Unemployed Black youths may turn to:
Utilitarian crime (to cope with deprivation).
Non-utilitarian crime (violence, from frustration).
Racist policing leads to unjustified criminalisation, but:
Most crimes are reported by the public (over 90%), not just found by police.
To explain higher Black conviction rates, police would have to be selectively racist (against Black but not Asian people).
Ao3
Statistics show real differences in offending.
Differences are due to relative deprivation and marginalisation.
Neo Marxism
Reject the idea that statistics reflect reality → crime stats are a social construct.
Black criminality = a myth, created by racist stereotypes.
Minority groups are no more criminal than others.
The CJS acts on stereotypes, leading to greater criminalisation and overrepresentation in crime stats.
Crime as political resistance:
Minority ethnic crime = resistance to racist society.
Roots in anti-colonial struggles against British imperialism/colonisation.
Many Black/Asian people in the UK came from former colonies, where resistance methods (e.g., riots, demonstrations) were learned.
Gilroy
Ethnic minority crime seen as political resistance to racism and colonial oppression.
But Lea & Young criticise Gilroy:
First-gen immigrants were mostly law-abiding, unlikely to pass on anti-colonial struggles.
Most crime is intra-ethnic (within groups), not resistance to racism.

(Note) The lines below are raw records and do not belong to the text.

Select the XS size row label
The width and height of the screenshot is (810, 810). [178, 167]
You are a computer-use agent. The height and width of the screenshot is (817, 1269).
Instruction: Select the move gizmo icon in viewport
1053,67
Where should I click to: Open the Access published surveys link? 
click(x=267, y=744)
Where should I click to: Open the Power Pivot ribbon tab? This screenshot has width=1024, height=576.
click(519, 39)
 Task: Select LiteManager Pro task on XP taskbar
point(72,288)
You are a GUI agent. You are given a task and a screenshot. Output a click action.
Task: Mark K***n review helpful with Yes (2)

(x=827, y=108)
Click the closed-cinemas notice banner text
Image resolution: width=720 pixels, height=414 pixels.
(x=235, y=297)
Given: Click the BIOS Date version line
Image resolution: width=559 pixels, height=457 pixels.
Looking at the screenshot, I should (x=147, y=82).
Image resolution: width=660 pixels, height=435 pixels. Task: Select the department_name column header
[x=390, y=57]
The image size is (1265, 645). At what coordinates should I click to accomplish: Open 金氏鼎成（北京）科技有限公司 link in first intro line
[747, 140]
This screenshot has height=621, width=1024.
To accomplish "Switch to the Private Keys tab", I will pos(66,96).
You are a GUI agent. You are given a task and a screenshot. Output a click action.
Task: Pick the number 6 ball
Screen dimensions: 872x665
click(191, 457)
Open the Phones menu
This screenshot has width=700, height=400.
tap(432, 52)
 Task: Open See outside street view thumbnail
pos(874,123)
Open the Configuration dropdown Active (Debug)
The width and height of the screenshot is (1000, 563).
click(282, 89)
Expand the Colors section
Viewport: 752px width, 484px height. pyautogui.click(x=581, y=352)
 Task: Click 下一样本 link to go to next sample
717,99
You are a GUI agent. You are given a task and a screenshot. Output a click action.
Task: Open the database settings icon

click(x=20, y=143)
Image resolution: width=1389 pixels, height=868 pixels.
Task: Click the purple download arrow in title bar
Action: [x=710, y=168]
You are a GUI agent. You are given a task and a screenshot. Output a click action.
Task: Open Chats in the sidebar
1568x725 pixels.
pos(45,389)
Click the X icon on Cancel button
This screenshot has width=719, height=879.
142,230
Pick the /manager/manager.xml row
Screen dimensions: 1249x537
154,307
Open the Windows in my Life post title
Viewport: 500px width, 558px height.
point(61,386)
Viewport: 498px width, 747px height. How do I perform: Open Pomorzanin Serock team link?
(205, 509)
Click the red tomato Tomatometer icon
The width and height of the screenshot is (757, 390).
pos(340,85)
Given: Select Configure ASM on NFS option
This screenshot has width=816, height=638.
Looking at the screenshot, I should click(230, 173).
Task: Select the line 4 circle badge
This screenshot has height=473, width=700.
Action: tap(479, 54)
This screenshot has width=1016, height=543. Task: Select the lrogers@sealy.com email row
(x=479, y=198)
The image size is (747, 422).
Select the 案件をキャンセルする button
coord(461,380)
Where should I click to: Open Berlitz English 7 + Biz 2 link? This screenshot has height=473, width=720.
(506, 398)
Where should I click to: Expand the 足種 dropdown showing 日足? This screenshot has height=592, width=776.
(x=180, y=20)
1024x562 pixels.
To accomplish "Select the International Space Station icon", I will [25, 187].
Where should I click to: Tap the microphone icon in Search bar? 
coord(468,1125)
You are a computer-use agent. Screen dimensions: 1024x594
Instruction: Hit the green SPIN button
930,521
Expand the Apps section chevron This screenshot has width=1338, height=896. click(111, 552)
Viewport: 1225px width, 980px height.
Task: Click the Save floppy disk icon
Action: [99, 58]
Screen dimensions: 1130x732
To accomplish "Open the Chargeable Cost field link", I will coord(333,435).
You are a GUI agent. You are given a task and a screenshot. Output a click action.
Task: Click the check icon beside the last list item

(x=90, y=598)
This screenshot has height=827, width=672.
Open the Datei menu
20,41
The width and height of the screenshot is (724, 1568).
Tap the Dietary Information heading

Gilroy romanticises crime as revolutionary, ignoring similarities between Asian and White crime rates.
Hall
1970s crisis in British capitalism → high inflation, unemployment, strikes.
A moral panic developed around ‘Black muggers’:
No real evidence of an increase in mugging.
Media exaggerated the issue, linking it to Black youth.
Purpose of the moral panic:
Acted as a scapegoat, distracting from capitalism’s real problems (e.g., unemployment).
Presented Black youth as a threat, dividing the working class on racial grounds.
Weakened opposition to capitalism and justified authoritarian policing.
Applied labelling theory in a Marxist framework: panic ultimately benefited capitalism.
Criticism: Hall et al are inconsistent – they say Black crime was both not rising and rising due to unemployment.